Entries taken from a collection:
— START —
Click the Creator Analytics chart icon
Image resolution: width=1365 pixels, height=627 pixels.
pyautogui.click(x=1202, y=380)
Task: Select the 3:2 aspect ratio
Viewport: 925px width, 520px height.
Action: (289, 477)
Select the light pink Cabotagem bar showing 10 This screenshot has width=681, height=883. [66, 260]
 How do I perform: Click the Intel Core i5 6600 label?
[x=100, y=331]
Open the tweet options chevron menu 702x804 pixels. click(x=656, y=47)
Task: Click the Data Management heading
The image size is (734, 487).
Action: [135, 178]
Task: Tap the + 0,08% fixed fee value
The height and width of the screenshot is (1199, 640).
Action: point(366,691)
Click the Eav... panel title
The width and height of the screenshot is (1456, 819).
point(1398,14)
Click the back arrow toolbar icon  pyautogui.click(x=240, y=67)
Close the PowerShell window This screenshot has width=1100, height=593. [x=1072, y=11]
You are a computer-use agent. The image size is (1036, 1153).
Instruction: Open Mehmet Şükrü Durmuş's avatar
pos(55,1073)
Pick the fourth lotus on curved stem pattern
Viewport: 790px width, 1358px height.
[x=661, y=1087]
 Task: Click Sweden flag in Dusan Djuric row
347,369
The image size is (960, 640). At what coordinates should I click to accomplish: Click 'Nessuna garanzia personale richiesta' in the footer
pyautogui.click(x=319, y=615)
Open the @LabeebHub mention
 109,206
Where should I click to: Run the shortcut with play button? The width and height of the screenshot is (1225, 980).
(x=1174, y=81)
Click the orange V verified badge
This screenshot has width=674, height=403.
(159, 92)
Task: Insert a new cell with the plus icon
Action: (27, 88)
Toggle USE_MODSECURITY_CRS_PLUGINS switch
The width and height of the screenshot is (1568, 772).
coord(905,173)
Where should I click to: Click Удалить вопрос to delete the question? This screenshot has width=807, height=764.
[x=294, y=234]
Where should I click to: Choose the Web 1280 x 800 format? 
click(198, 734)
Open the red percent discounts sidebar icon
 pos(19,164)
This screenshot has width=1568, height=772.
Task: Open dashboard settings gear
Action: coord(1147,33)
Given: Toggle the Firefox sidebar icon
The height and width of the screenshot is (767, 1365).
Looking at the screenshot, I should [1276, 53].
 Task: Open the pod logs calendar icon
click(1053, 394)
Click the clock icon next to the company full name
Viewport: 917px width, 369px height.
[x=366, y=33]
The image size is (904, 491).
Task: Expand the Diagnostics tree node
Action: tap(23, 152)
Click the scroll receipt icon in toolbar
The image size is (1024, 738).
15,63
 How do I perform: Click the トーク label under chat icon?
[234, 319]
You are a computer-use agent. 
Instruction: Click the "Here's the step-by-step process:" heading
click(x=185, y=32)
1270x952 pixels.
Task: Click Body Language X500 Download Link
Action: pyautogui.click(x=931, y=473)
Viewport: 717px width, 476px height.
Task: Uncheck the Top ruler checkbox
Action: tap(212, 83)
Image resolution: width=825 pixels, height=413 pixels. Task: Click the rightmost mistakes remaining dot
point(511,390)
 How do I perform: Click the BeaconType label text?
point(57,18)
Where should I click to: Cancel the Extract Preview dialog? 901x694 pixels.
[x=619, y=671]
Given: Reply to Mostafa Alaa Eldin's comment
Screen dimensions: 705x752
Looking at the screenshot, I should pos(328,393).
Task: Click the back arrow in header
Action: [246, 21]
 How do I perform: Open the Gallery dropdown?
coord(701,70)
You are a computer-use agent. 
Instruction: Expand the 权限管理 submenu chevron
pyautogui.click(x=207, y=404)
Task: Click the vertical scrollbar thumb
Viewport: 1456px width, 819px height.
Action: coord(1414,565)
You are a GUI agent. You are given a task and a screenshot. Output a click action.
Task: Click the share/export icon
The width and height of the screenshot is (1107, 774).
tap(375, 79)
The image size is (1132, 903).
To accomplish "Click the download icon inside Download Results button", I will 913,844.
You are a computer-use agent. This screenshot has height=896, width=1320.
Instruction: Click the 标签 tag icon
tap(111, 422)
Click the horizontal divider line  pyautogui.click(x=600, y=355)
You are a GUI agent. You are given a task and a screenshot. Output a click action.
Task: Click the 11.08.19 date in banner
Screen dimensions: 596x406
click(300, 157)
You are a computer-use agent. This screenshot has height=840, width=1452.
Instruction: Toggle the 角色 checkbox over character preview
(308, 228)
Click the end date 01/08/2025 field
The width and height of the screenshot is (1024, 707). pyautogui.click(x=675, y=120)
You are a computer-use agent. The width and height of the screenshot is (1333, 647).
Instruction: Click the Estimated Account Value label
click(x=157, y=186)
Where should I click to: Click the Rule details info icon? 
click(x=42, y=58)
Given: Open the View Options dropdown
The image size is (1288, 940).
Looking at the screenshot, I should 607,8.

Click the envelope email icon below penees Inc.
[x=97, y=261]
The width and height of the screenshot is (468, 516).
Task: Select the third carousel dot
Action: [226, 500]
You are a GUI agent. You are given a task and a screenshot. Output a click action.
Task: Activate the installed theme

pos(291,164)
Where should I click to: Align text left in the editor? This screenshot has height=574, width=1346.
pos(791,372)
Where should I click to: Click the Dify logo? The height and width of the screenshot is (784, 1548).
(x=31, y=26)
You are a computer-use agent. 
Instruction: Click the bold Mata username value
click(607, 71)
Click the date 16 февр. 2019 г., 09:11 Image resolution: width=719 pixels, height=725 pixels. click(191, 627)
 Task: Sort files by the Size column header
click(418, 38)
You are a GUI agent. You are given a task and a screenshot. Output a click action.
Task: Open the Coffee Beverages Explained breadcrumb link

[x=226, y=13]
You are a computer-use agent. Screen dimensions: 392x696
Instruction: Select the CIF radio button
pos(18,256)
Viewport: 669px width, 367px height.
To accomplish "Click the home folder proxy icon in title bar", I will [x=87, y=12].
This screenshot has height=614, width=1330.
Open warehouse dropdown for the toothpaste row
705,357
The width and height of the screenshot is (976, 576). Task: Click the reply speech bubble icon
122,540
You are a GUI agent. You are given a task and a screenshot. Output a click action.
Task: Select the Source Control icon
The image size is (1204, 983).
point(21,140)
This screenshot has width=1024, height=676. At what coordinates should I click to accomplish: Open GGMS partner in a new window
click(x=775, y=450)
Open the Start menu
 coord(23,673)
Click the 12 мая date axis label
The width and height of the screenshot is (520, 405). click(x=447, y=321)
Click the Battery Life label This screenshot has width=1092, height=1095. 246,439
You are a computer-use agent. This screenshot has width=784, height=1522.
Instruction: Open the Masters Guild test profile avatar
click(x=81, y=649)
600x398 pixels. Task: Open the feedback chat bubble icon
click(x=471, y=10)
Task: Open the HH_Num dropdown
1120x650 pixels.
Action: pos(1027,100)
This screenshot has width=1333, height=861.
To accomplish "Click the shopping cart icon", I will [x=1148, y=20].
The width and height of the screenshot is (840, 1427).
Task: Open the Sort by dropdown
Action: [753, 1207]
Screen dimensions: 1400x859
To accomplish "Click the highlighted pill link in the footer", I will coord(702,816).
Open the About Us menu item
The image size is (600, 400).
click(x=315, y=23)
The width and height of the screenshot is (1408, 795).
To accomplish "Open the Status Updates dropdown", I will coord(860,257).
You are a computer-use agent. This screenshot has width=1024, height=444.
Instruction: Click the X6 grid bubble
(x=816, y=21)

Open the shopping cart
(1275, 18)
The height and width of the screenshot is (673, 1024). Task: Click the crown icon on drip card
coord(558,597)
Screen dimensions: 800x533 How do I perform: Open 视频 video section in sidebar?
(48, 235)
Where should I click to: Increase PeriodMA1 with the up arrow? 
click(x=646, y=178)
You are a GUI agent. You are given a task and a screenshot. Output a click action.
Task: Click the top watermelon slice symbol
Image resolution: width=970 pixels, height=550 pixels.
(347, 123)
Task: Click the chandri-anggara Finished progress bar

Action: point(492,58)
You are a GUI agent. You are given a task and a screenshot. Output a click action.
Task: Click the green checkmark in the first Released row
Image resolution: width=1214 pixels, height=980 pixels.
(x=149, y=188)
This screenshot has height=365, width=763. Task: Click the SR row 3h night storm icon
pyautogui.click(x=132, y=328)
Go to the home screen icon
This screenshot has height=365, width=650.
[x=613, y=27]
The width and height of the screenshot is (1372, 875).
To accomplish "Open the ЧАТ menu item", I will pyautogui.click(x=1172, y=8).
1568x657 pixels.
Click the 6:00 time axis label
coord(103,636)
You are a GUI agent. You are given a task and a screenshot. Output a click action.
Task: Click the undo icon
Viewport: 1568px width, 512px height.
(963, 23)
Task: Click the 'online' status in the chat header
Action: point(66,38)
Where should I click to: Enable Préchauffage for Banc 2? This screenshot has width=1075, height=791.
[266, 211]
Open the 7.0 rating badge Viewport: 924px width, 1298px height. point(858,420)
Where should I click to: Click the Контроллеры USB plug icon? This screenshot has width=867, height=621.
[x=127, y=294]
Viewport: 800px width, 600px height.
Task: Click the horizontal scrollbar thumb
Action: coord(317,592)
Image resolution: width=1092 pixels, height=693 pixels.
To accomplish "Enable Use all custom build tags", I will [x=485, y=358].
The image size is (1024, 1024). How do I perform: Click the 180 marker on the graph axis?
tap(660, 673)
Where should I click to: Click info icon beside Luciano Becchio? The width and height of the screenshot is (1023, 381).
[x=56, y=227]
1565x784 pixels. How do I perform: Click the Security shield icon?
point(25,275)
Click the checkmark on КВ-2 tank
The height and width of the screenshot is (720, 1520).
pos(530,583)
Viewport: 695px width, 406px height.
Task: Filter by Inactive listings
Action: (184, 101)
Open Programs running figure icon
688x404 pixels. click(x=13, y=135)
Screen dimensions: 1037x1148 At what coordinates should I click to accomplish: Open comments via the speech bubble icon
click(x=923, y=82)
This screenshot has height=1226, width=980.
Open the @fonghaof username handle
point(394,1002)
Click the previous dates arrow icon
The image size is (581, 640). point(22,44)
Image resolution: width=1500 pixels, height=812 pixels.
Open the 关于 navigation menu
— END —
Objective: In the listing, reproduce the lines from the line with "Click the envelope" to the line with "pos(291,164)", replacing "installed" with "downloaded" and leaving everything else unchanged.

Written reply:
Click the envelope email icon below penees Inc.
[x=97, y=261]
The width and height of the screenshot is (468, 516).
Task: Select the third carousel dot
Action: [226, 500]
You are a GUI agent. You are given a task and a screenshot. Output a click action.
Task: Activate the downloaded theme

pos(291,164)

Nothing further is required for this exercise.